• _Required actions_:
1 - Reproduce part of the post on the Thai HIV vaccine trial, starting at the words "It’s official. An" and stopping after "this work exactly?".
2 - According to the post on the Thai HIV vaccine trial, in what percent of patients did the vaccine prevent infection?
3 - Pick up the post on the Thai HIV vaccine trial after its last sentence and keep writing it.
### Excerpt to read
It’s official. An experiment run out of Thailand has come out with a moderately successful HIV vaccine that prevented infection in 31 percent of patients. It was the world’s largest AIDS vaccine trial that included more than 16,000 Thai volunteers. My question is, did they also volunteer to be infected? How did this work exactly?
The study actually tested the vaccine in HIV-negative Thai men and women 18 to 30 at average risk of becoming infected. Half received the vaccine, the others dummy shots. Then the “humans were released” out into the HIV (computer model shown here) rampant country I guess. (I still don’t know why, if you’re careful and logical, you should get infected at all. Just don’t sleep around. That’s it. Get married to someone HIV negative, settle down, stay faithful, and raise a family. But anyway…)
“It’s the first evidence that we could have a safe and effective preventive vaccine,” said Colonel Jerome Kim, who helped lead the study for the U.S. Army. However, the director of the institute cosponsoring the study, Dr. Anthony Fauci, cautioned that this is “not the end of the road.”
######
### Dataset excerpts
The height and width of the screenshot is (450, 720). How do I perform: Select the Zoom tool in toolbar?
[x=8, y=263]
######
### Dataset excerpts
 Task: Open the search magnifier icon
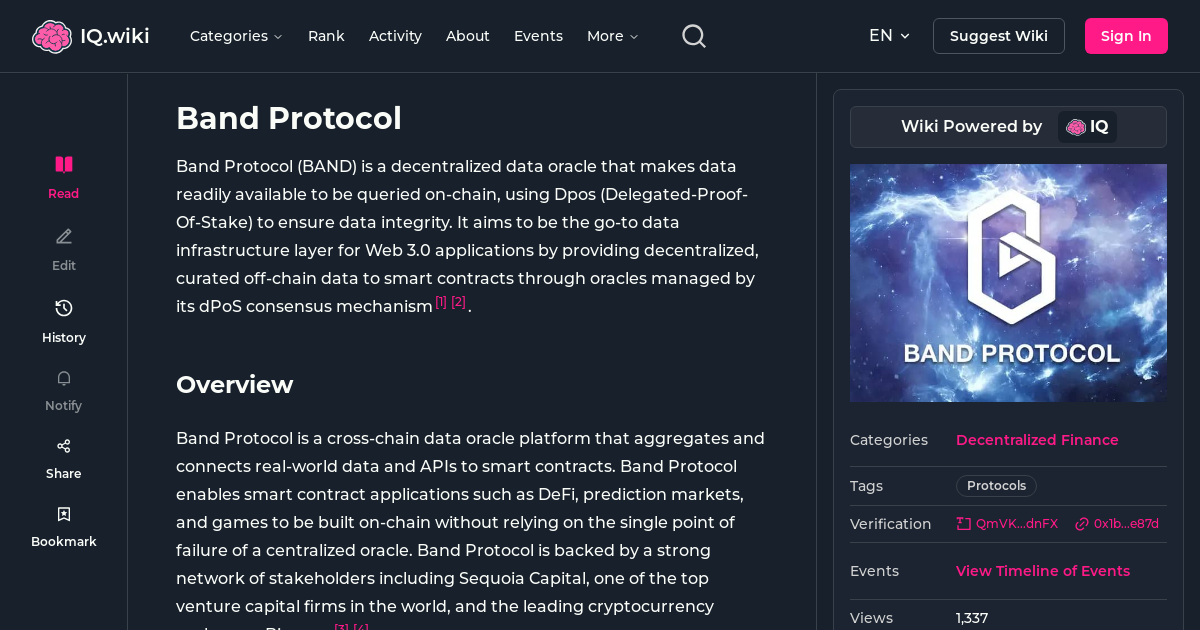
######
• _Expected results_:
1 -
It’s official. An experiment run out of Thailand has come out with a moderately successful HIV vaccine that prevented infection in 31 percent of patients. It was the world’s largest AIDS vaccine trial that included more than 16,000 Thai volunteers. My question is, did they also volunteer to be infected? How did this work exactly?

2 - 31 percent

3 -
Now that they’ve got something to work with – a 31% success rate – they can continue to work on improving its effectiveness by doing a bit of some biological tweaking. This is what they’re excited about, because this they can do. Before now, it was just stabs in the dark. Now with a stepping stone, it may only be a matter of time before AIDS goes the way of Polio. I speak optimistically, so don’t take my word for it. It’s just a hope.
But even if they can improve it only slightly, a marginally helpful vaccine could still have a huge impact. 2 million died of AIDS in 2007, with a similar number passing in 2008, it is estimated. 31% of 2 million is 620,000. Don’t forget.
“Today marks an historic milestone,” said Mitchell Warren, executive director of the AIDS Vaccine Advocacy Coalition.
The Thailand Ministry of Public Health conducted the study, and this is how they did it: They tested a two-vaccine combo in a what is called a “prime-boost” approach. The first vaccine primes the immune system to recognize and attack HIV, and the second boosts the immune system to continue fighting.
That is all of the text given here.